C’est d’ailleurs pour cette raison que la France porte une voix ambitieuse en faveur d’un véritable partenariat eurafricain, ne négligeant aucune dimension – il n’y a pas de réponse unique, mais toute une palette de solutions. L’aide publique au développement, notamment, doit être toujours plus importante et, surtout, toujours plus opérationnelle ; elle doit se déployer plus rapidement sur le terrain.

Cette palette comprend également, par exemple, les procédures que nous souhaitons mettre en place dans le cadre de l’Alliance pour le Sahel, afin d’obtenir des résultats concrets, visibles, et, surtout, afin d’apporter des réponses à tous ces jeunes qui, loin de prendre les routes de la liberté, empruntent bel et bien, comme le dit le Président de la République, celles de la nécessité – il faut appeler les choses par leur nom : ces routes sont parfois de véritables traversées de la mort.

La France s’honore donc de mettre en œuvre un certain nombre de programmes avec le HCR, le Haut-Commissariat des Nations Unies pour les réfugiés, ou avec l’OIM, l’Organisation internationale pour les migrations, afin de faire en sorte que nous puissions, au Niger ou au Tchad même, identifier des personnes qui relèveraient du droit d’asile pour les acheminer directement, dès lors qu’il est avéré qu’elles sont éligibles à ce régime. Un certain nombre de missions sont donc conduites.

Vous le voyez, la France mène une politique empreinte d’humanité, mais également de fermeté, dès lors qu’il s’agit de respecter les cadres légaux existants. À ce titre, nous sommes bien sûr très engagés, avec nos partenaires européens, dans le renforcement de l’efficacité et des moyens d’un outil comme FRONTEX, dont la montée en puissance est indispensable si nous voulons être au rendez-vous de la situation.

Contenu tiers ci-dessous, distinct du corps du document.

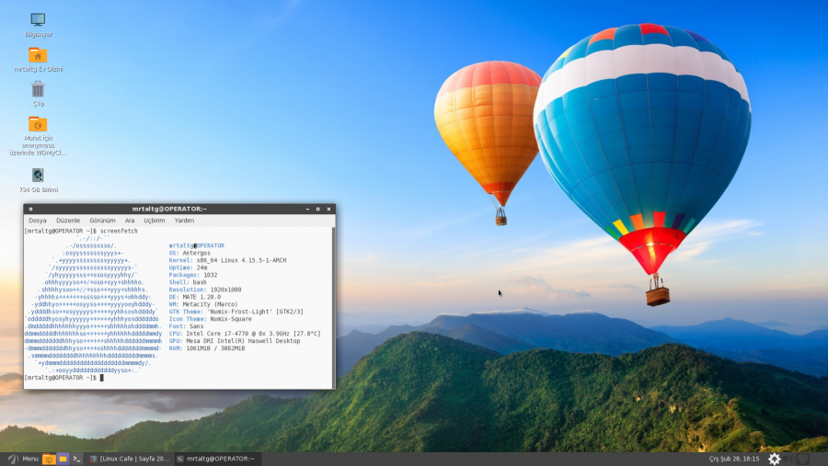The image size is (828, 466).
Task: Open the Düzenle menu in terminal
Action: coord(68,221)
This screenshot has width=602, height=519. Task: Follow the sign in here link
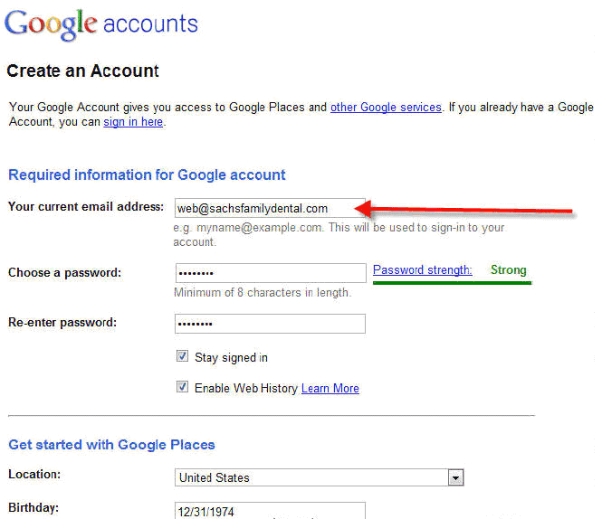133,122
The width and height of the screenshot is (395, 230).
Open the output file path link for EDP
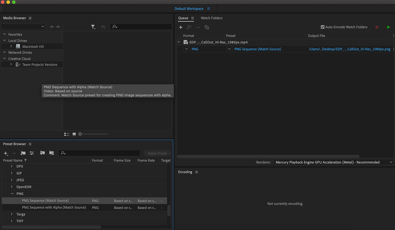coord(350,49)
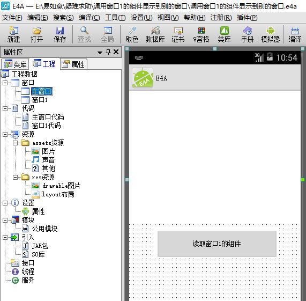Image resolution: width=306 pixels, height=301 pixels.
Task: Open the 属性区 panel dropdown arrow
Action: (x=100, y=53)
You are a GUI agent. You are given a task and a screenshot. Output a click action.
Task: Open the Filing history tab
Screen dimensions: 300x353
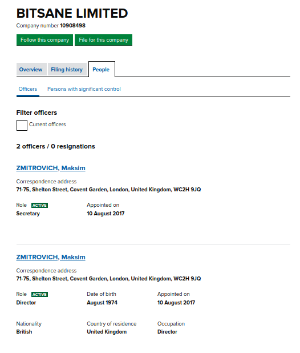(67, 69)
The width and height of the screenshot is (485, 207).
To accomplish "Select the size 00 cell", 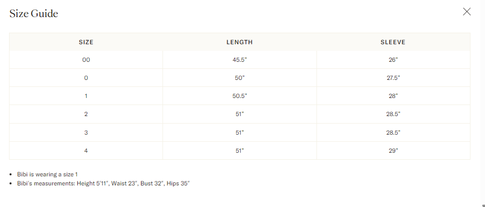I will tap(86, 60).
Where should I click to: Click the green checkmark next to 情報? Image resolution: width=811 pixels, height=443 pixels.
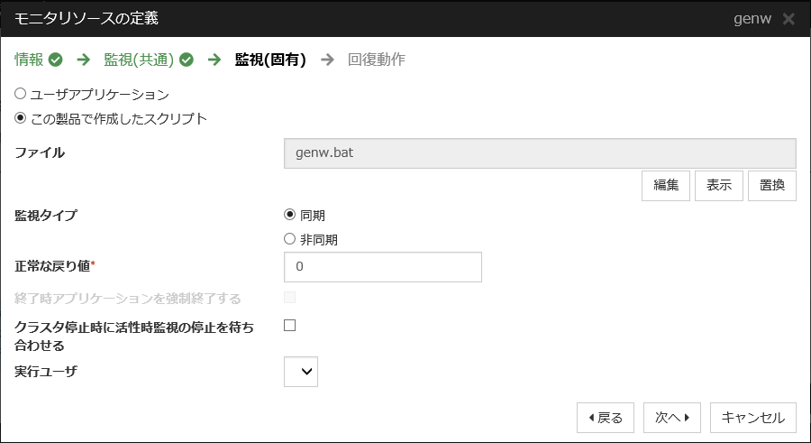pos(55,60)
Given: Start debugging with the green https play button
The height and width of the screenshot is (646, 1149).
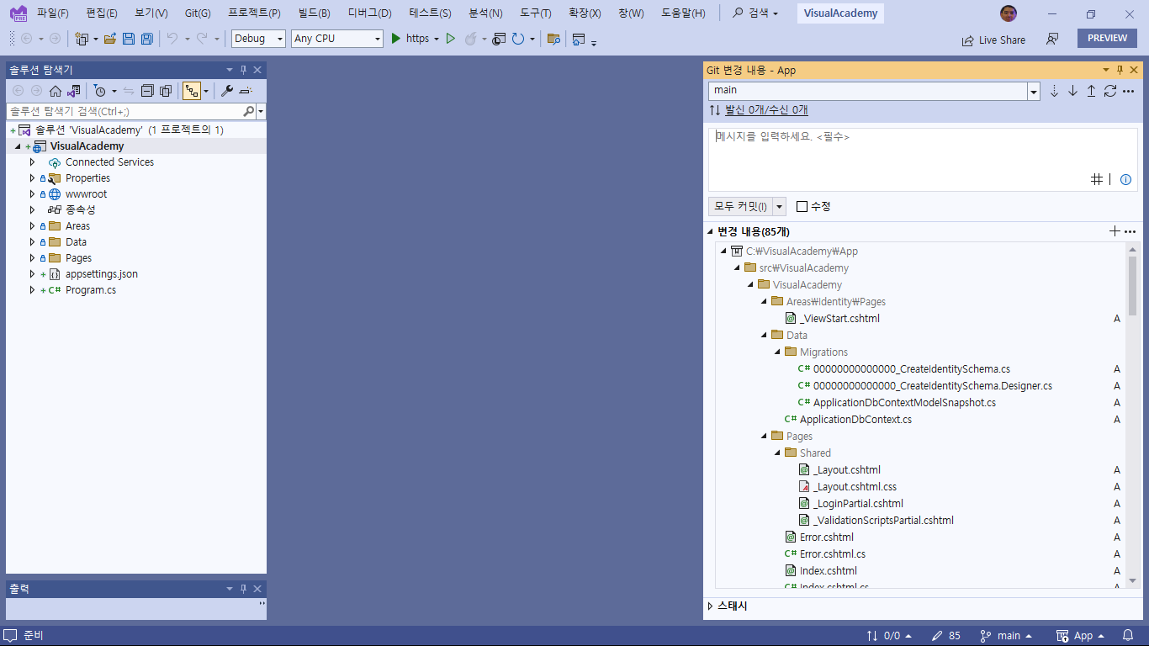Looking at the screenshot, I should pos(396,39).
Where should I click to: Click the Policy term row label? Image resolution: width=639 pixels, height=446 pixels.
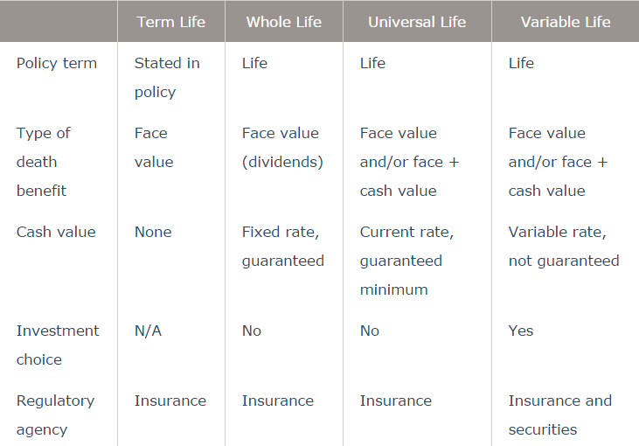57,63
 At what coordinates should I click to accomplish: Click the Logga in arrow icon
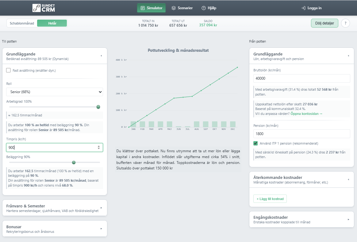click(303, 8)
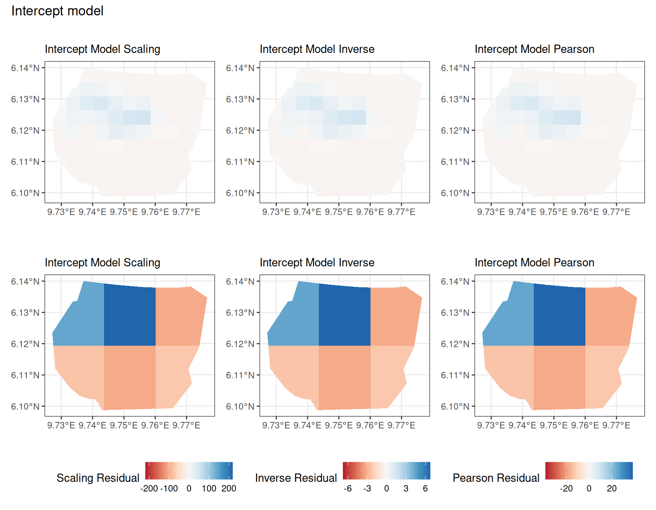This screenshot has height=510, width=656.
Task: Click dark blue block in bottom Scaling map
Action: point(130,316)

Voilà pour les quelques mots rapides que je souhaitais consacrer au contexte. Nous pouvons d’ores et déjà nous féliciter de notre capacité, sur ce débat qui déchaîne parfois les passions, à faire ce qu’il faudrait toujours faire, c’est-à-dire en revenir aux faits, à la raison, à des solutions pragmatiques, concrètes, permettant de préserver à la fois la dignité des êtres humains et, naturellement, la souveraineté, que celle-ci soit nationale ou européenne.

Je sais, mesdames, messieurs les sénateurs, que l’examen de ce projet de loi d’approbation sera prolongé dans les prochains mois par d’autres débats, soit au sein de votre commission soit dans l’hémicycle. Monsieur le rapporteur, soyez remercié pour le travail accompli. Nous arrivons au terme d’un processus dont l’achèvement n’a que trop tardé – cela fait onze ans que l’ouvrage est sur le métier, mesdames, messieurs les sénateurs !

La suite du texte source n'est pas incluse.